(Collected data)
....

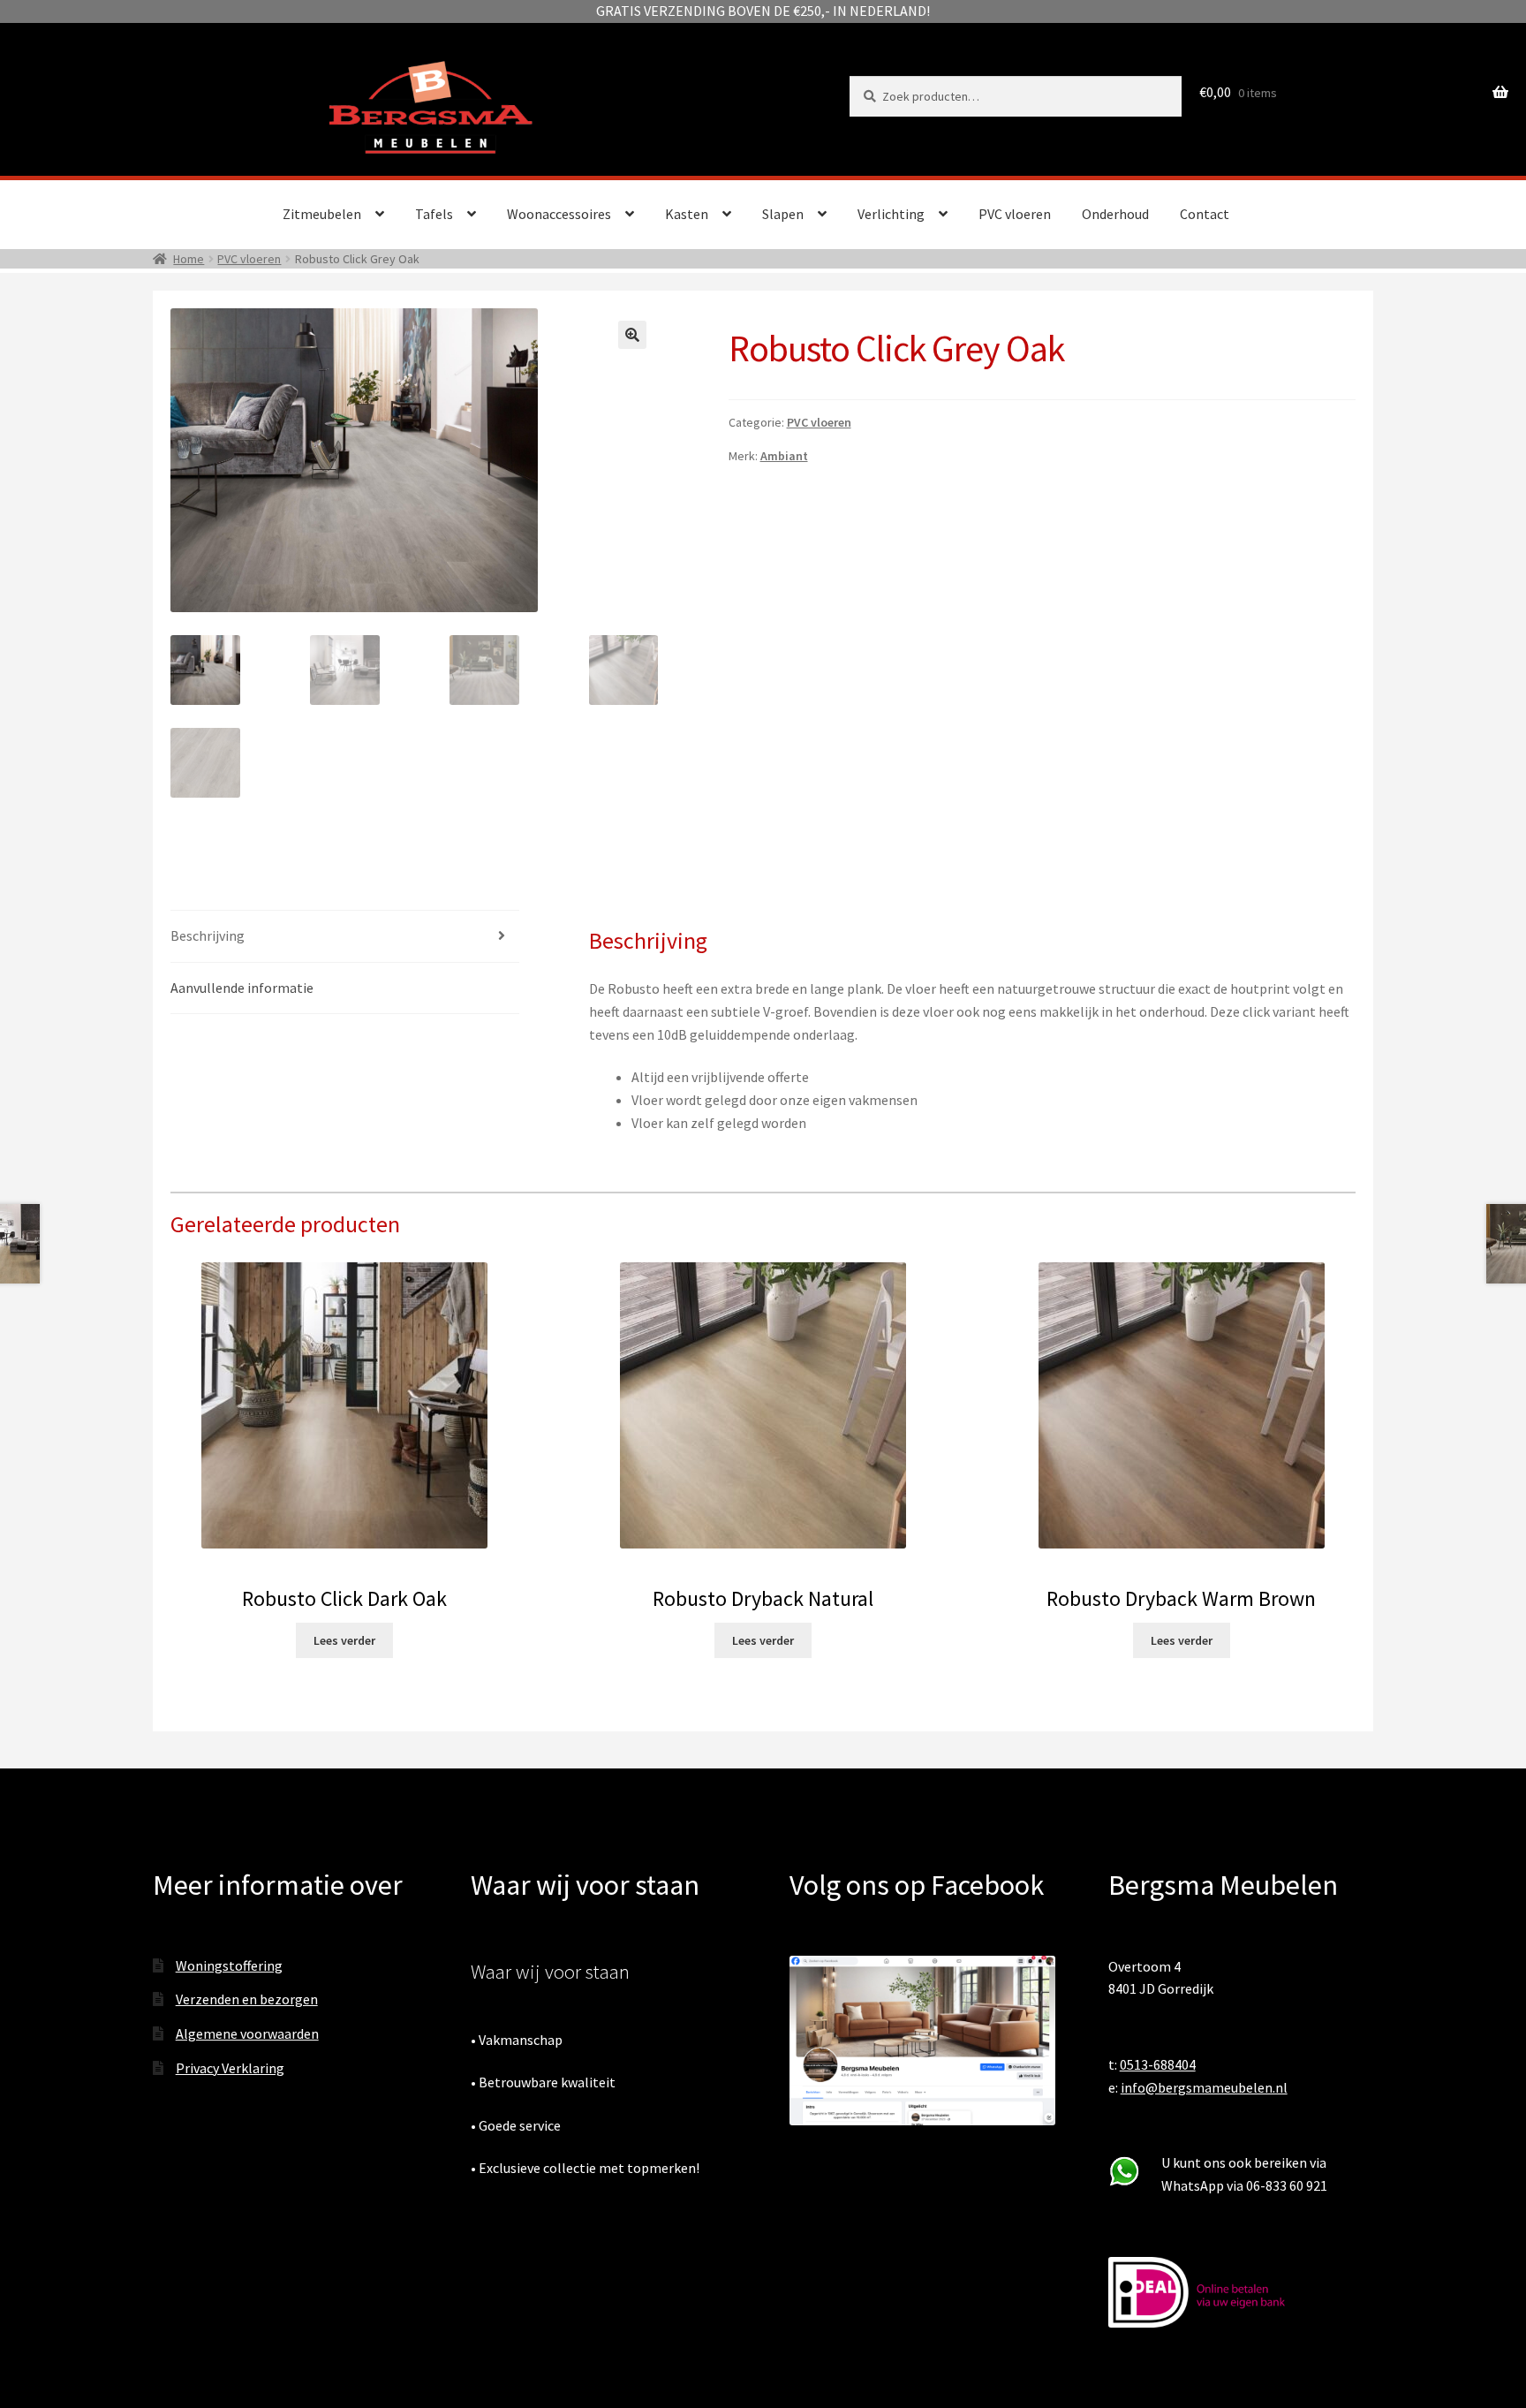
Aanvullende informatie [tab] (242, 987)
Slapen (783, 214)
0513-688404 (1158, 2064)
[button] (632, 335)
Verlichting (891, 214)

....

What you will do: Exact duplicates of all the entries are required, and no image may appear in them.

Reply:
Aanvullende informatie [tab] (242, 987)
Slapen (783, 214)
0513-688404 (1158, 2064)
[button] (632, 335)
Verlichting (891, 214)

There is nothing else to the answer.